(Saved data entries)
▬▬▬
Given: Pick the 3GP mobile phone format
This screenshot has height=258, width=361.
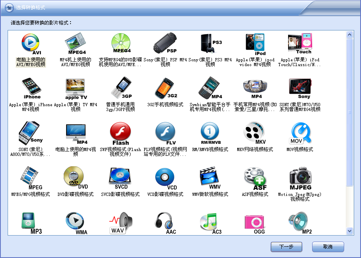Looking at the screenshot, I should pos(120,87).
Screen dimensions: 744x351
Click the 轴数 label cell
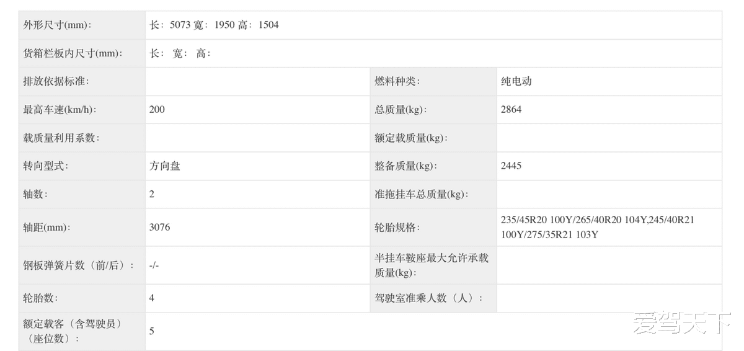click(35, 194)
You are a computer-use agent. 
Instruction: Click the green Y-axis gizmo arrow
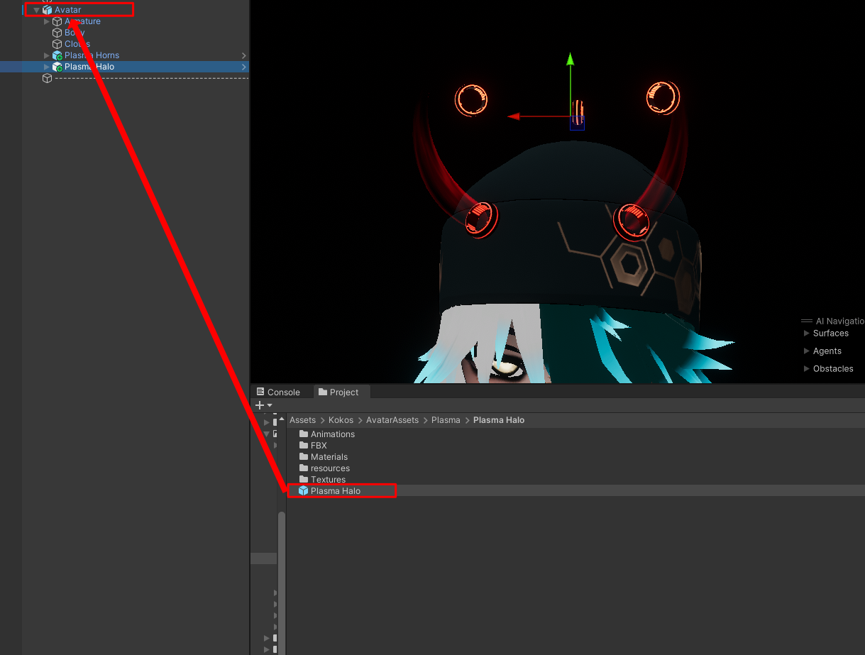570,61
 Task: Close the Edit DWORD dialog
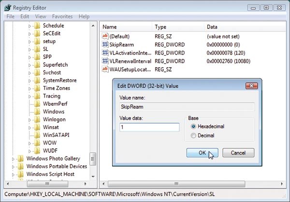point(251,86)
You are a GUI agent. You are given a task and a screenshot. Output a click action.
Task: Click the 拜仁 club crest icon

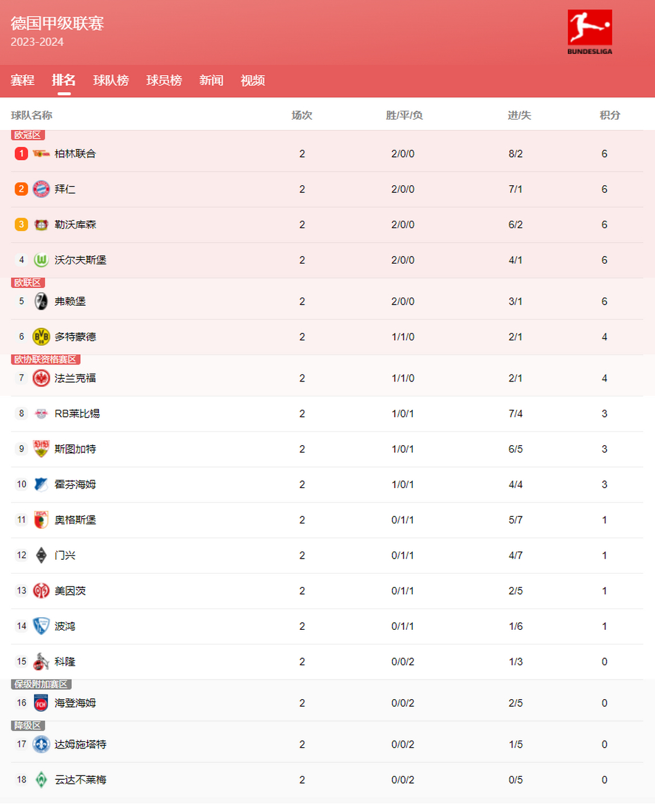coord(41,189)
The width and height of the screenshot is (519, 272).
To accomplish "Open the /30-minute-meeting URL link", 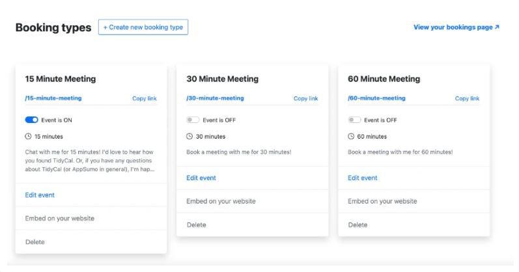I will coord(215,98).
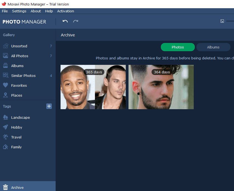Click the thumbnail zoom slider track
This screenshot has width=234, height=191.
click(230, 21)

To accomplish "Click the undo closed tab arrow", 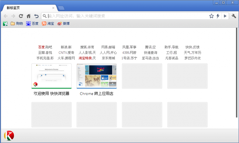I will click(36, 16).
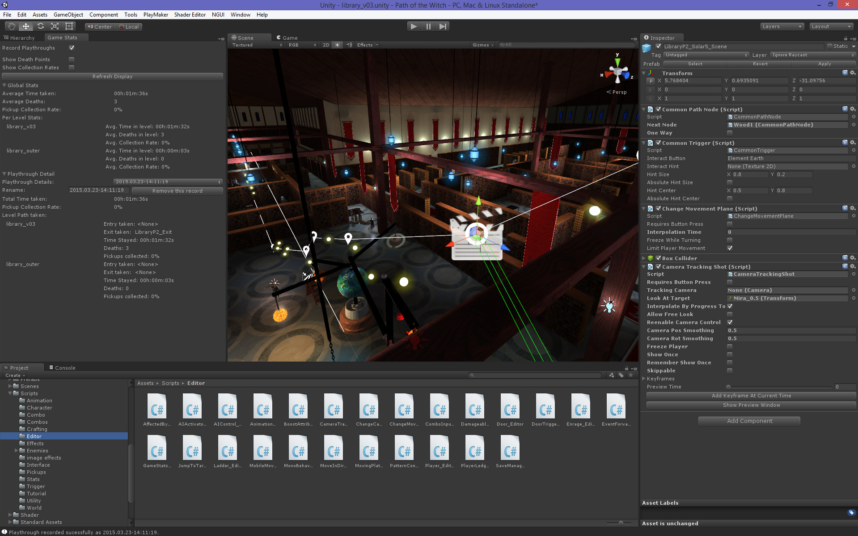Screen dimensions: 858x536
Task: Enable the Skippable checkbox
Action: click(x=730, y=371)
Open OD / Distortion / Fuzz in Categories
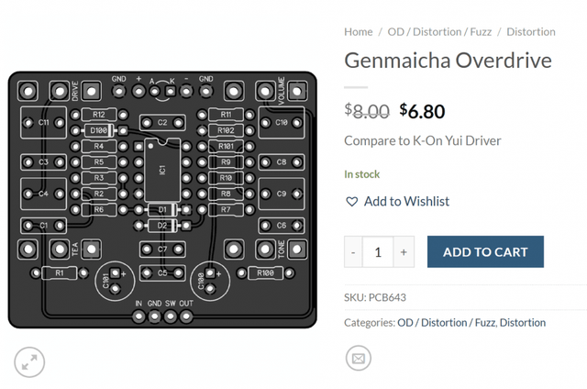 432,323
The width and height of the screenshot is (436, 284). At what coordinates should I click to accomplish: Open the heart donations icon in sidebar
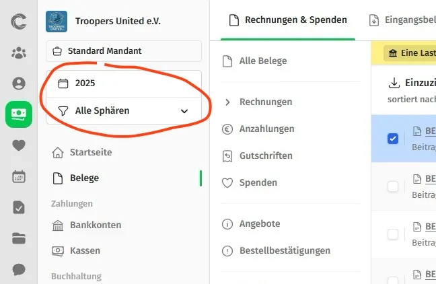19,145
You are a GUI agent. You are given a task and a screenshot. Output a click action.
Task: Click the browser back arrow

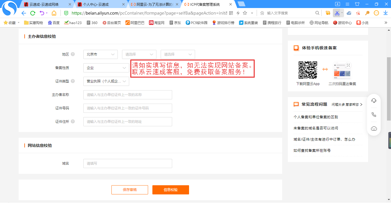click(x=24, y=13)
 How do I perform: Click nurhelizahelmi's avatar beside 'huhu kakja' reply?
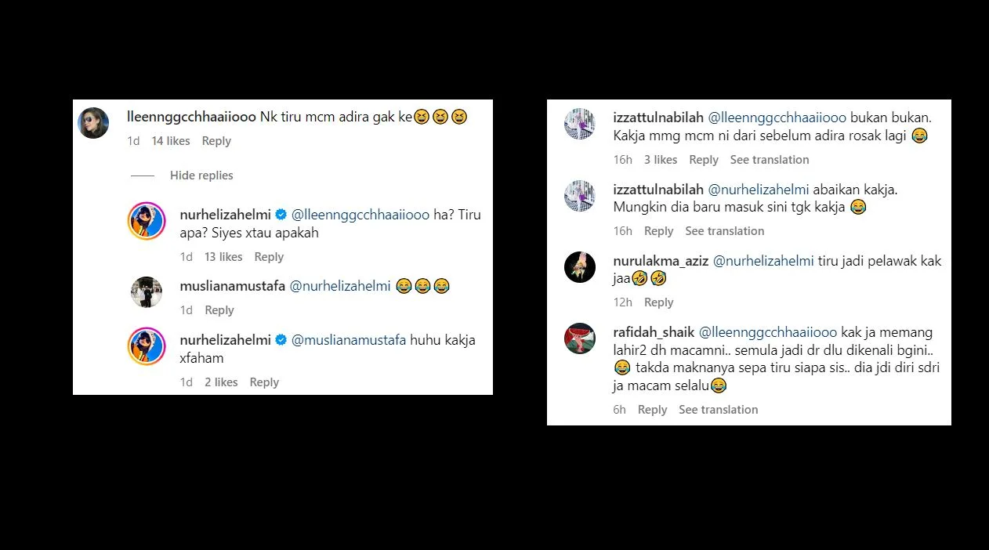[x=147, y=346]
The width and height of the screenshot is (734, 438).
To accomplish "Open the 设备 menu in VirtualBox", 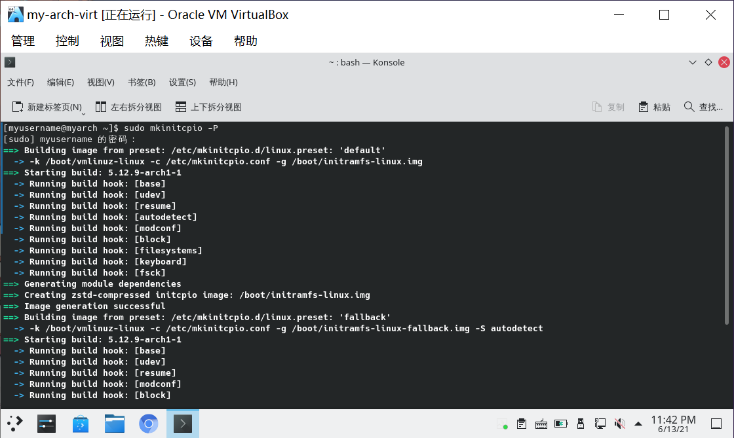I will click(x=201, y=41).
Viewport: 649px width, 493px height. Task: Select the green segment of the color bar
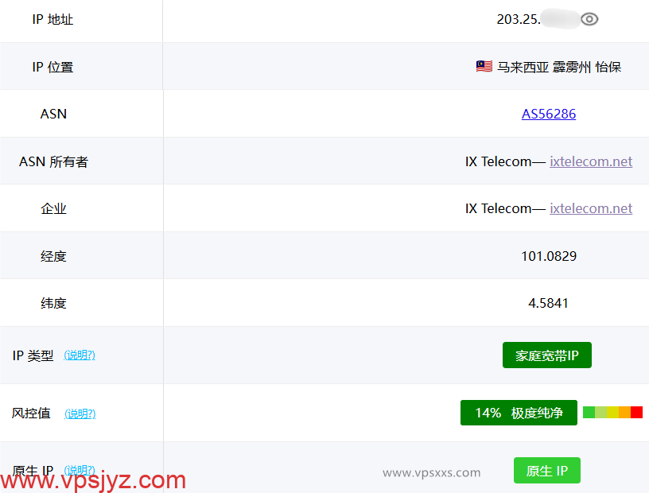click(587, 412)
▬▬▬
(What you are asked to do) Please copy the lines above exactly, starting at the line that holds "Click the 轴数 label cell" and ending at the line that holds "The width and height of the screenshot is (519, 272)."; include both, but no pictures.

(The completed task)
Click the 轴数 label cell
click(35, 194)
You are a computer-use agent. 
Instruction: Click the green Y-axis gizmo arrow
570,61
 Task: Close the Edit DWORD dialog
point(251,86)
You are a GUI agent. You are given a task and a screenshot. Output a click action.
Task: Click the 拜仁 club crest icon

coord(41,189)
The width and height of the screenshot is (519, 272).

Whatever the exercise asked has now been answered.